> _Task item_
Please set down the records exactly, keeping every line.
##### Supplied records
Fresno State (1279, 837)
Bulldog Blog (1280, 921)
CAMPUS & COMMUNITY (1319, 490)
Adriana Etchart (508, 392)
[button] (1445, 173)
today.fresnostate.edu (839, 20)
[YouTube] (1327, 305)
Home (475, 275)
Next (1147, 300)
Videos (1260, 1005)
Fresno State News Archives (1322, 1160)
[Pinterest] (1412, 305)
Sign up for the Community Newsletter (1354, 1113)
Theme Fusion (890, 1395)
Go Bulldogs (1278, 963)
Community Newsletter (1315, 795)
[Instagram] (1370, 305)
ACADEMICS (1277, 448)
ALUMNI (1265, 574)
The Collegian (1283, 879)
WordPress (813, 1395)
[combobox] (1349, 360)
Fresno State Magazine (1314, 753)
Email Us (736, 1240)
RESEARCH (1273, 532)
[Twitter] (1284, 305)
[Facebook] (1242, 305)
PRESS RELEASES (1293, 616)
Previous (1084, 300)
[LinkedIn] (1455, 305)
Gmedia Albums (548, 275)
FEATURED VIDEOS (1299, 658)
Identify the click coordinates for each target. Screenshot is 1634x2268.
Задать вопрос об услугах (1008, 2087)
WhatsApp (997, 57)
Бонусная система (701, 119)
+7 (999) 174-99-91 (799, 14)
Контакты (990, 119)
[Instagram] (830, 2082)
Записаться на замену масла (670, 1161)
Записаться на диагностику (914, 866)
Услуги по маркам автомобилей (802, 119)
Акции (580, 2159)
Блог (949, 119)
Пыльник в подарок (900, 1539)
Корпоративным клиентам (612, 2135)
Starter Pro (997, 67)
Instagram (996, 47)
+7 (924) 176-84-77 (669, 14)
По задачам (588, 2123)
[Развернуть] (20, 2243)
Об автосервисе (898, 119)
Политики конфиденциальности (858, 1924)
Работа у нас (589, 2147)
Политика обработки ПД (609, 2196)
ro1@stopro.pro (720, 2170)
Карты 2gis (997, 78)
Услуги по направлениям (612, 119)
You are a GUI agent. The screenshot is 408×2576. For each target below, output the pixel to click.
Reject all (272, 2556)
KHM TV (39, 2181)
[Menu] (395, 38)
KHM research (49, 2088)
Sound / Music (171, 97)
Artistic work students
##########
> _Task output_
Fresno State (1279, 837)
Bulldog Blog (1280, 921)
CAMPUS & COMMUNITY (1319, 490)
Adriana Etchart (508, 392)
[button] (1445, 173)
today.fresnostate.edu (839, 20)
[YouTube] (1327, 305)
Home (475, 275)
Next (1147, 300)
Videos (1260, 1005)
Fresno State News Archives (1322, 1160)
[Pinterest] (1412, 305)
Sign up for the Community Newsletter (1354, 1113)
Theme Fusion (890, 1395)
Go Bulldogs (1278, 963)
Community Newsletter (1315, 795)
[Instagram] (1370, 305)
ACADEMICS (1277, 448)
ALUMNI (1265, 574)
The Collegian (1283, 879)
WordPress (813, 1395)
[combobox] (1349, 360)
Fresno State Magazine (1314, 753)
Email Us (736, 1240)
RESEARCH (1273, 532)
[Twitter] (1284, 305)
[Facebook] (1242, 305)
PRESS RELEASES (1293, 616)
Previous (1084, 300)
[LinkedIn] (1455, 305)
Gmedia Albums (548, 275)
FEATURED VIDEOS (1299, 658)
Identify the click coordinates for each target. Screenshot is 1634x2268.
Задать вопрос об услугах (1008, 2087)
WhatsApp (997, 57)
Бонусная система (701, 119)
+7 (999) 174-99-91 (799, 14)
Контакты (990, 119)
[Instagram] (830, 2082)
Записаться на замену масла (670, 1161)
Записаться на диагностику (914, 866)
Услуги по маркам автомобилей (802, 119)
Акции (580, 2159)
Блог (949, 119)
Пыльник в подарок (900, 1539)
Корпоративным клиентам (612, 2135)
Starter Pro (997, 67)
Instagram (996, 47)
+7 (924) 176-84-77 (669, 14)
По задачам (588, 2123)
[Развернуть] (20, 2243)
Об автосервисе (898, 119)
Политики конфиденциальности (858, 1924)
Работа у нас (589, 2147)
Политика обработки ПД (609, 2196)
ro1@stopro.pro (720, 2170)
Карты 2gis (997, 78)
Услуги по направлениям (612, 119)
You are a GUI agent. The screenshot is 408×2576. For each target below, output the pixel to click.
Reject all (272, 2556)
KHM TV (39, 2181)
[Menu] (395, 38)
KHM research (49, 2088)
Sound / Music (171, 97)
Artistic work students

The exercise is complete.